Prompt - From the Jackbox Party Pack review below, return verbatim the passage beginning at the words "The Jackbox Party" and ending after "or party foul.".

Excerpted text -

The Jackbox Party Packs have become something of an institution among my friendship groups in the last couple of years; entertaining a party of 5 or more people, that therefore cannot be quelled by Mario Party and thwarted by the Gamecube’s poor port-short four-port support? Whack on a Jackbox, whip out your internet-enabled smart-device, and figuratively go to town. They’re games that thrive on creativity, on in-jokes and poking fun, and continue in the great tradition of parlour games (or for students and people from this century, drinking games). This pack, like its predecessors, offers five different games for the price of admission – which is 500% more game than most games (better than a casino bonus actually) – so it only seems reasonable to break these games down individually before deciding whether this pack parties hard, or party foul.

Material shown -
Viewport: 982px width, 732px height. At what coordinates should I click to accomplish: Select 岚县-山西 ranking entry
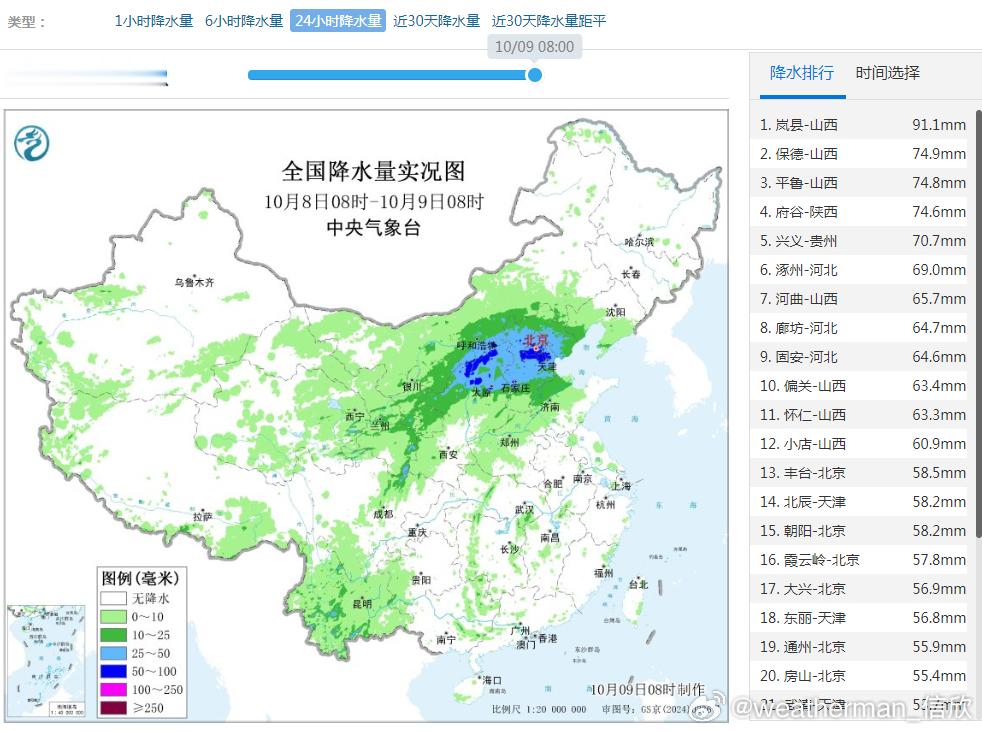coord(862,125)
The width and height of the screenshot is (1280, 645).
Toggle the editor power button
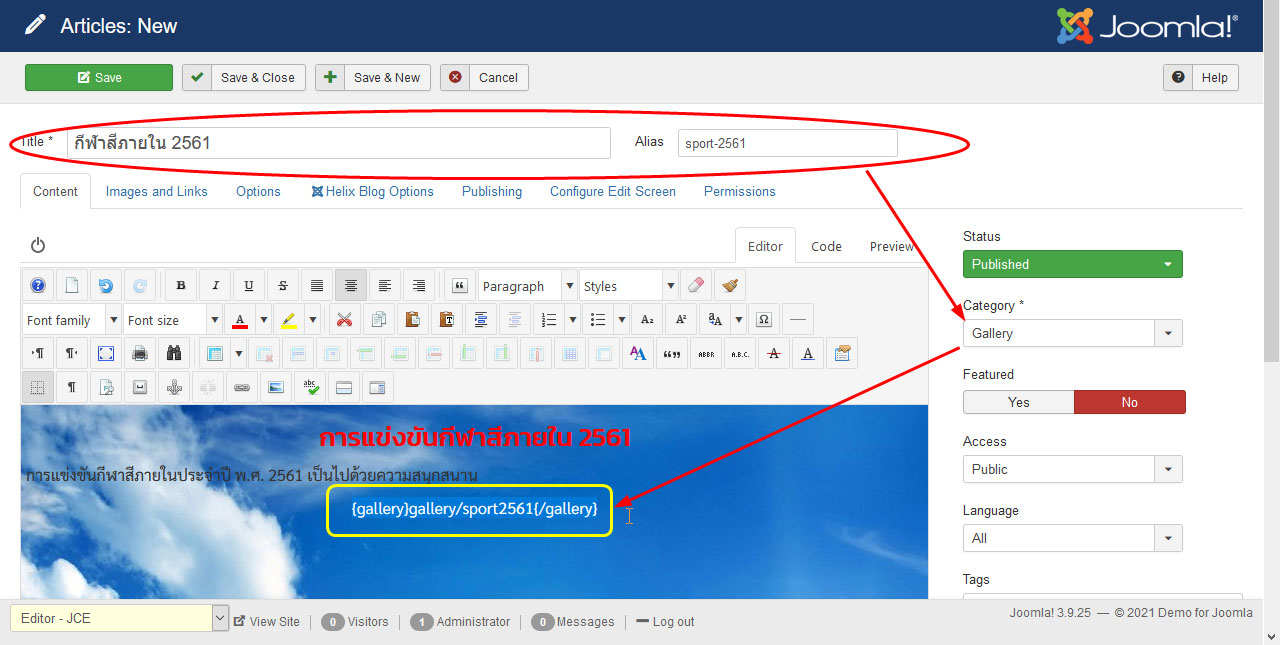click(x=38, y=245)
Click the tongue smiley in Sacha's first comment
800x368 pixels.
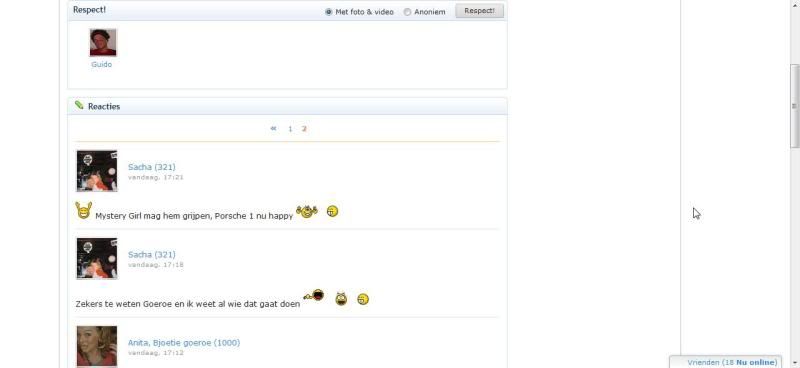(333, 211)
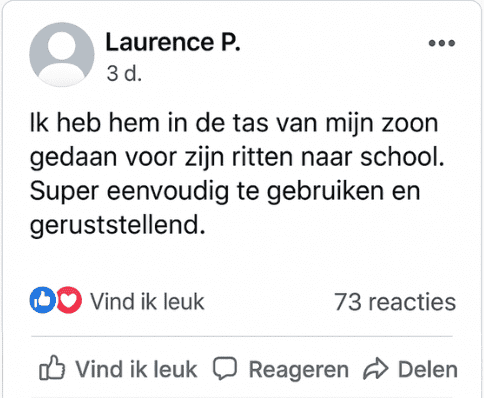Click the blue thumbs-up reaction icon
The image size is (484, 398).
point(43,300)
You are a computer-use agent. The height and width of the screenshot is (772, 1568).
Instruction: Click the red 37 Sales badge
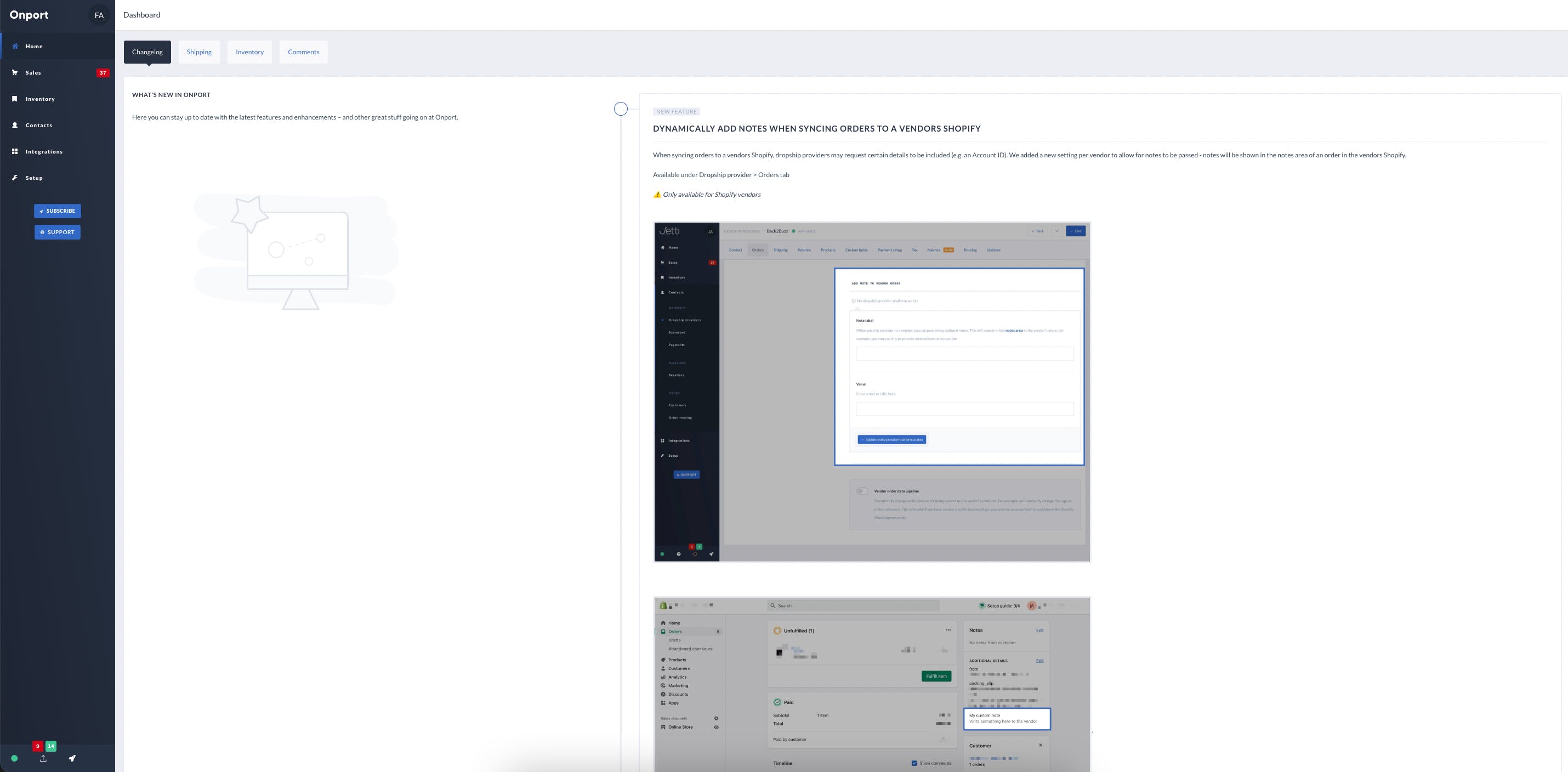(x=103, y=73)
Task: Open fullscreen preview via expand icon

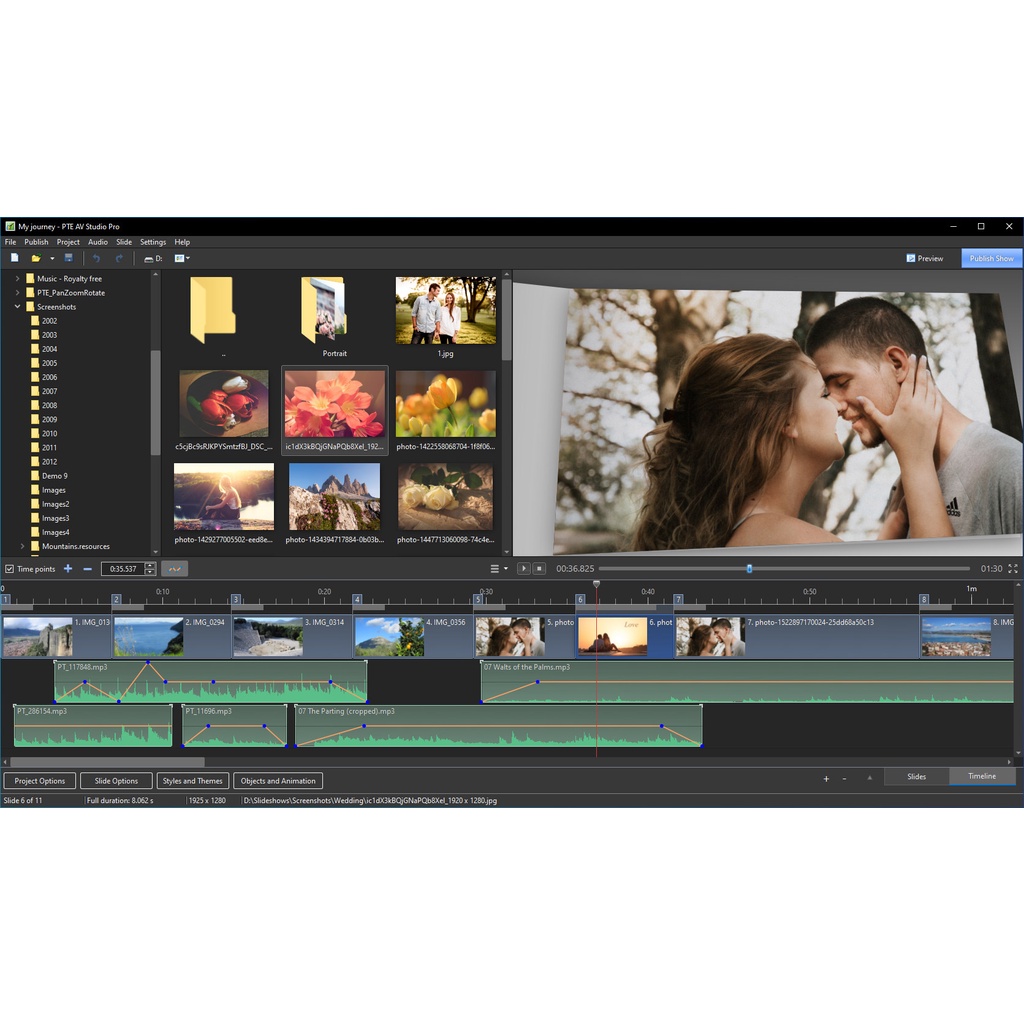Action: pos(1012,568)
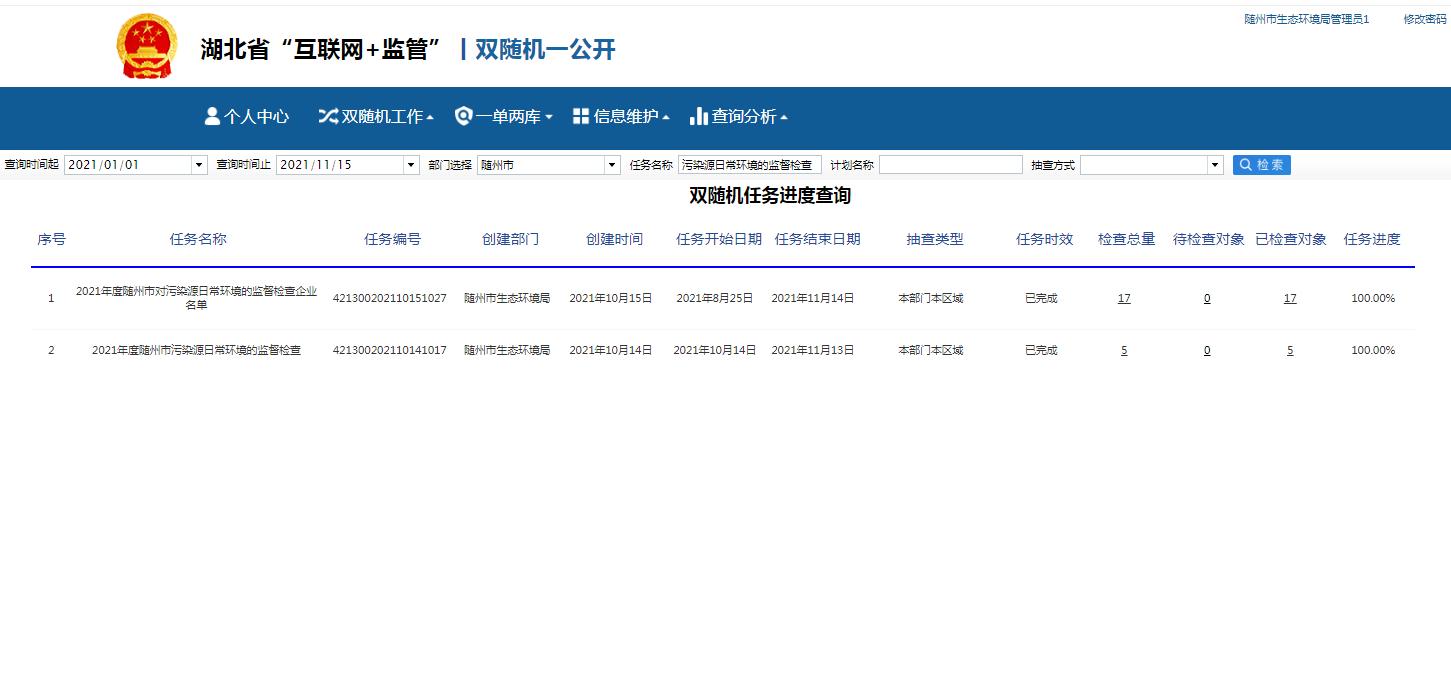
Task: Click the 修改密码 link
Action: tap(1424, 19)
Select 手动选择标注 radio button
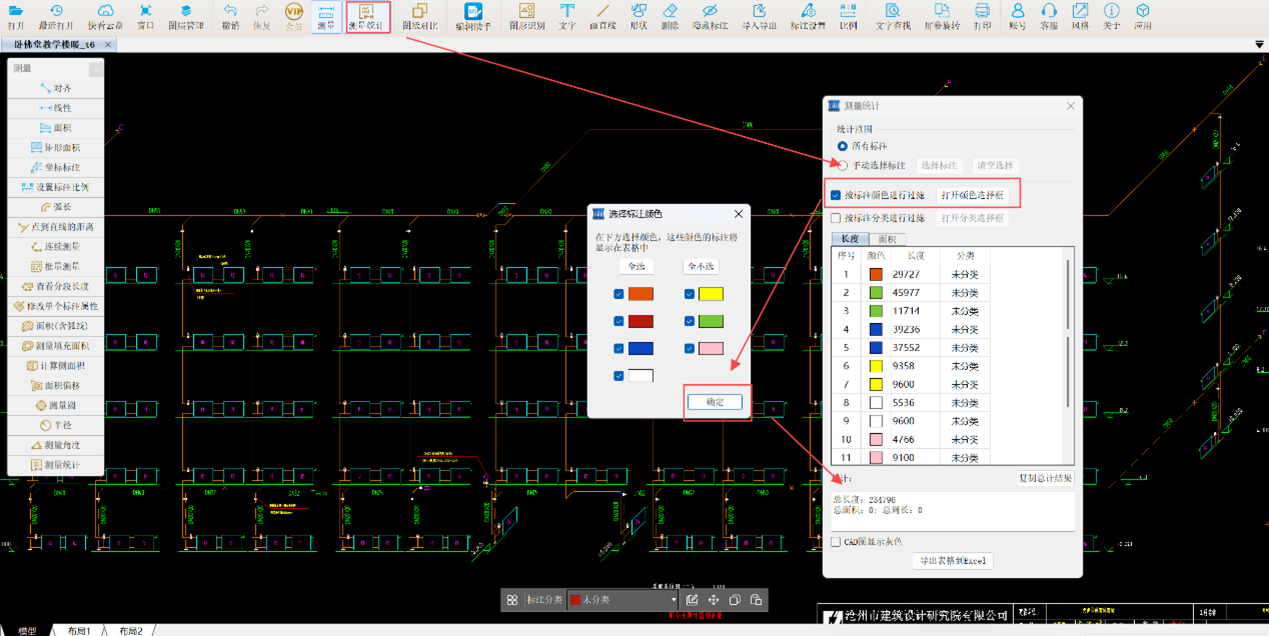Viewport: 1269px width, 636px height. [x=843, y=165]
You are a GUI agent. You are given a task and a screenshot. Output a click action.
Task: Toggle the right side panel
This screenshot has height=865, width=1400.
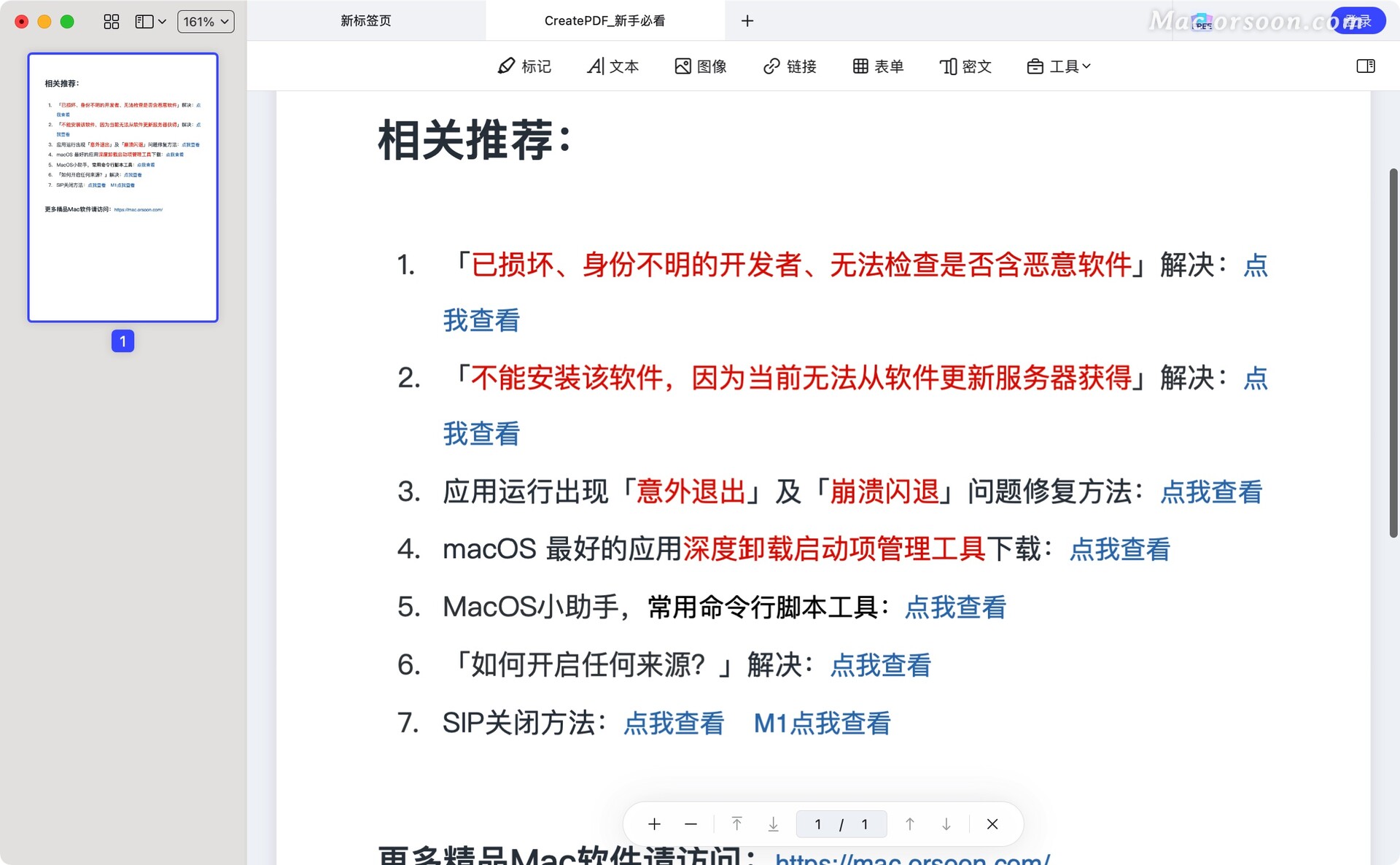pos(1365,66)
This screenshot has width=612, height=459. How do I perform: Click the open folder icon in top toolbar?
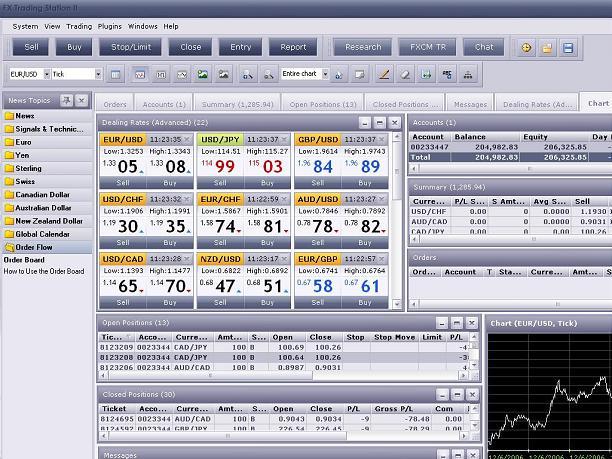547,48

In response -
The Jackbox Party Packs have become something of an institution among my friendship groups in the last couple of years; entertaining a party of 5 or more people, that therefore cannot be quelled by Mario Party and thwarted by the Gamecube’s poor port-short four-port support? Whack on a Jackbox, whip out your internet-enabled smart-device, and figuratively go to town. They’re games that thrive on creativity, on in-jokes and poking fun, and continue in the great tradition of parlour games (or for students and people from this century, drinking games). This pack, like its predecessors, offers five different games for the price of admission – which is 500% more game than most games (better than a casino bonus actually) – so it only seems reasonable to break these games down individually before deciding whether this pack parties hard, or party foul.